Because I’m a historian, and because “watching, thinking, and feeling” doesn’t quite work as a syllabus, I organize this class historically. We look at three changes in film technology: the coming of sound, the introduction of color, the shift to widescreen, and the development of 3D. The class isn’t so concerned with the history of technology (if you want to know, say, about the history of Technicolor, I have a book for you), but with how working filmmakers react when change happens.
On that first day, I will probably show one of the great silent films from the 1920s. For the past several years I’ve started with Frank Borzage’s ravishing romance Street Angel, a movie so confident in its storytelling that the absence of synchronized dialogue hardly seems a deficit. Janet Gaynor and Charles Farrell find love, lose it, and then miraculously find it again in shimmering soft focus. What more could one possibly ask from cinema? And yet, within just over a year no studio in Hollywood was making silent films! The transition to sound was a crisis point for all film artists. They lost some tools, gained others, and struggled to find the same emotional power and visual poignance in the new era of “talkies.” Looking at what filmmakers do under pressure, at how they solve problems when the game has changed, reveals how artists think, what they value about their medium, what works and what doesn’t. Within a short time, sound cinema had the confidence and air of effortlessness that silent film once claimed. But studying the excitement and desperation of sound when it was new helps us see its possibilities with fresh eyes (and ears). This sensitizes us to film form, so that we can look at a much later sound film like Ghost Ship, a wonderfully strange horror movie from the early 1940s, and find filmmakers who kept the novelty of sound alive, using effects, music, and silence, to create a new emotional journey.

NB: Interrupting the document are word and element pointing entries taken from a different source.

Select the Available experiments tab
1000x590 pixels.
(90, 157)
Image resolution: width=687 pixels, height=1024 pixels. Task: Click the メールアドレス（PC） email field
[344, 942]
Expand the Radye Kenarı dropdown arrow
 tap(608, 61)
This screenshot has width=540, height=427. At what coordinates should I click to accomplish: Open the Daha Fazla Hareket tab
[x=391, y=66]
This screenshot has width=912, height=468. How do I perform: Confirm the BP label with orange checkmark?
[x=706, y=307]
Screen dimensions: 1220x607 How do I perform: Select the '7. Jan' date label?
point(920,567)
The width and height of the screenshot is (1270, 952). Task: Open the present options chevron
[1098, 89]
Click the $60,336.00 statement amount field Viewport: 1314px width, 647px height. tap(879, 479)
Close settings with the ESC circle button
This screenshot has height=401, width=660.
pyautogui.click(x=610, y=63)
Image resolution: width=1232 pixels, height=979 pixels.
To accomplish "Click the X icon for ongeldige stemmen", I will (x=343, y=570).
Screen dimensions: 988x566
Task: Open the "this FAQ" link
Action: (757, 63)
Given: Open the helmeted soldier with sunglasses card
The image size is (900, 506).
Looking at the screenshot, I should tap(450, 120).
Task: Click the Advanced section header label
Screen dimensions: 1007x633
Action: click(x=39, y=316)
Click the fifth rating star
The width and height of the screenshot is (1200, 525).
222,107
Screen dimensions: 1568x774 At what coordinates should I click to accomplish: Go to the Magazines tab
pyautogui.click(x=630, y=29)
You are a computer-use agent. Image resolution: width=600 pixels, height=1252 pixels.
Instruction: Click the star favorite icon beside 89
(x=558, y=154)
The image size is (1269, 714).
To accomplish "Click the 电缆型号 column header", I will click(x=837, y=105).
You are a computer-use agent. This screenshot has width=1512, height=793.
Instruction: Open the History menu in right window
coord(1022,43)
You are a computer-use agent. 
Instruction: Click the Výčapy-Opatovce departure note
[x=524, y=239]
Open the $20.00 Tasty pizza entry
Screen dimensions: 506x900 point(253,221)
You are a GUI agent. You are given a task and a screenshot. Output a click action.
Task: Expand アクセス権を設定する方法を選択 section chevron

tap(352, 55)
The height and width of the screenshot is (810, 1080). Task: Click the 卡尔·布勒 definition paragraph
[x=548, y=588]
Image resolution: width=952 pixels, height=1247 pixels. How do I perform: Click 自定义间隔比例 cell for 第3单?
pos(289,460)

At the end of this class, elements of film form like sound, composition, lighting, cutting, depth, and color should be visible in a new way. If class goes really well, cinema will cease being a “given” and become instead a field of possibilities, some long forgotten, ripe for exploration. Using sound in a movie should feel like a positive choice rather than a stale inevitability. Watching is the gateway to making. That’s the BIG idea behind this class, and I hope to keep it in mind even in the depths of November when we are all overwhelmed with deadlines, page-counts, and tests. For now, with summer stretched before me, I’ll be revising, re-watching, reworking, rethinking.